Exercise prompt »
The records below are to be quoted in full; please keep every word exact.
Data for this exercise section start
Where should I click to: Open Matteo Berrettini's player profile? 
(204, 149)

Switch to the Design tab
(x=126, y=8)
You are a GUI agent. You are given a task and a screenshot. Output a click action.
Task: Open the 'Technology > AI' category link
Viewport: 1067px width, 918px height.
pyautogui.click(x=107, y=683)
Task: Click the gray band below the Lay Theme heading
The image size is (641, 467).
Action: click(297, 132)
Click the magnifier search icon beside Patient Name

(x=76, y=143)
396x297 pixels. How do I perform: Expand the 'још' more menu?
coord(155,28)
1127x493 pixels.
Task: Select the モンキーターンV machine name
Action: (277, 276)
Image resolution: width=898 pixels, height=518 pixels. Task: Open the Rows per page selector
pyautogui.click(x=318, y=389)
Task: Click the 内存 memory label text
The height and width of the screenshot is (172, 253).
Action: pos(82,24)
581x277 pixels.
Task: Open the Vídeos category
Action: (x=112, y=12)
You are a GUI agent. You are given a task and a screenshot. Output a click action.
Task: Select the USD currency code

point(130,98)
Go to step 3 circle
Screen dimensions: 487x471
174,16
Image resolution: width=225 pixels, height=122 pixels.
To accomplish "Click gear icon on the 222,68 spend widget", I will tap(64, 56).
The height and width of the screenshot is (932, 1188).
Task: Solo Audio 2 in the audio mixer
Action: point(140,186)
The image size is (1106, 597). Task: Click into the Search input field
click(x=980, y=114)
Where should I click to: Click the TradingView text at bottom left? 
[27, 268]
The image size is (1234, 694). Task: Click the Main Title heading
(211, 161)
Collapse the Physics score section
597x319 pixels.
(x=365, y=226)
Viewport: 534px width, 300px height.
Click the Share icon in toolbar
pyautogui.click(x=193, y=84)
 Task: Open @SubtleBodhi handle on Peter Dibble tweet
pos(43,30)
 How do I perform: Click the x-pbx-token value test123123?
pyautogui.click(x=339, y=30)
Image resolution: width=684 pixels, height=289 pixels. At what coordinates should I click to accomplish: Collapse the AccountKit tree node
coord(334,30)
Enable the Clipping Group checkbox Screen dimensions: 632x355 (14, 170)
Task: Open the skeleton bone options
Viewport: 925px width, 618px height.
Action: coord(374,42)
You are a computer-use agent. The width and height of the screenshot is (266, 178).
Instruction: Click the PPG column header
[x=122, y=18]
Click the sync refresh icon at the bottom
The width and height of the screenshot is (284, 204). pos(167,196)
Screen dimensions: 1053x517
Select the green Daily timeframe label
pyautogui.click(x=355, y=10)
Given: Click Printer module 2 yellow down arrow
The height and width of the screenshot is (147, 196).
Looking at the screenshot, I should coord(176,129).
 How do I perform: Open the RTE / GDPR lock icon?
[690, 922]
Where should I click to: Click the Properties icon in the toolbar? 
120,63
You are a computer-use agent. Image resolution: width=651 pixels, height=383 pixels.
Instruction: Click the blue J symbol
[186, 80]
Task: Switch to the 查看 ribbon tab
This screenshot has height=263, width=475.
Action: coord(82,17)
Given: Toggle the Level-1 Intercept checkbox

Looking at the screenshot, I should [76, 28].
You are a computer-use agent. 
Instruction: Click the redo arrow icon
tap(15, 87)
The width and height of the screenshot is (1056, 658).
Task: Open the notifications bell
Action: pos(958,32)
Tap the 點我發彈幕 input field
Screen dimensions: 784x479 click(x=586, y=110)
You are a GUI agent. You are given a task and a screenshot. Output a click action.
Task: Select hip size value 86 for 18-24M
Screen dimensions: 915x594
Data for this exercise section end
The answer »
Where should I click to: Open Matteo Berrettini's player profile? 
(204, 149)

Switch to the Design tab
(x=126, y=8)
You are a GUI agent. You are given a task and a screenshot. Output a click action.
Task: Open the 'Technology > AI' category link
Viewport: 1067px width, 918px height.
pyautogui.click(x=107, y=683)
Task: Click the gray band below the Lay Theme heading
The image size is (641, 467).
Action: click(297, 132)
Click the magnifier search icon beside Patient Name

(x=76, y=143)
396x297 pixels. How do I perform: Expand the 'још' more menu?
coord(155,28)
1127x493 pixels.
Task: Select the モンキーターンV machine name
Action: (277, 276)
Image resolution: width=898 pixels, height=518 pixels. Task: Open the Rows per page selector
pyautogui.click(x=318, y=389)
Task: Click the 内存 memory label text
The height and width of the screenshot is (172, 253).
Action: pos(82,24)
581x277 pixels.
Task: Open the Vídeos category
Action: (x=112, y=12)
You are a GUI agent. You are given a task and a screenshot. Output a click action.
Task: Select the USD currency code

point(130,98)
Go to step 3 circle
Screen dimensions: 487x471
174,16
Image resolution: width=225 pixels, height=122 pixels.
To accomplish "Click gear icon on the 222,68 spend widget", I will tap(64, 56).
The height and width of the screenshot is (932, 1188).
Task: Solo Audio 2 in the audio mixer
Action: point(140,186)
The image size is (1106, 597). Task: Click into the Search input field
click(x=980, y=114)
Where should I click to: Click the TradingView text at bottom left? 
[27, 268]
The image size is (1234, 694). Task: Click the Main Title heading
(211, 161)
Collapse the Physics score section
597x319 pixels.
(x=365, y=226)
Viewport: 534px width, 300px height.
Click the Share icon in toolbar
pyautogui.click(x=193, y=84)
 Task: Open @SubtleBodhi handle on Peter Dibble tweet
pos(43,30)
 How do I perform: Click the x-pbx-token value test123123?
pyautogui.click(x=339, y=30)
Image resolution: width=684 pixels, height=289 pixels. At what coordinates should I click to accomplish: Collapse the AccountKit tree node
coord(334,30)
Enable the Clipping Group checkbox Screen dimensions: 632x355 (14, 170)
Task: Open the skeleton bone options
Viewport: 925px width, 618px height.
Action: coord(374,42)
You are a computer-use agent. The width and height of the screenshot is (266, 178).
Instruction: Click the PPG column header
[x=122, y=18]
Click the sync refresh icon at the bottom
The width and height of the screenshot is (284, 204). pos(167,196)
Screen dimensions: 1053x517
Select the green Daily timeframe label
pyautogui.click(x=355, y=10)
Given: Click Printer module 2 yellow down arrow
The height and width of the screenshot is (147, 196).
Looking at the screenshot, I should coord(176,129).
 How do I perform: Open the RTE / GDPR lock icon?
[690, 922]
Where should I click to: Click the Properties icon in the toolbar? 
120,63
You are a computer-use agent. Image resolution: width=651 pixels, height=383 pixels.
Instruction: Click the blue J symbol
[186, 80]
Task: Switch to the 查看 ribbon tab
This screenshot has height=263, width=475.
Action: coord(82,17)
Given: Toggle the Level-1 Intercept checkbox

Looking at the screenshot, I should [76, 28].
You are a computer-use agent. 
Instruction: Click the redo arrow icon
tap(15, 87)
The width and height of the screenshot is (1056, 658).
Task: Open the notifications bell
Action: pos(958,32)
Tap the 點我發彈幕 input field
Screen dimensions: 784x479 click(x=586, y=110)
You are a GUI agent. You are given a task and a screenshot. Output a click action.
Task: Select hip size value 86 for 18-24M
Screen dimensions: 915x594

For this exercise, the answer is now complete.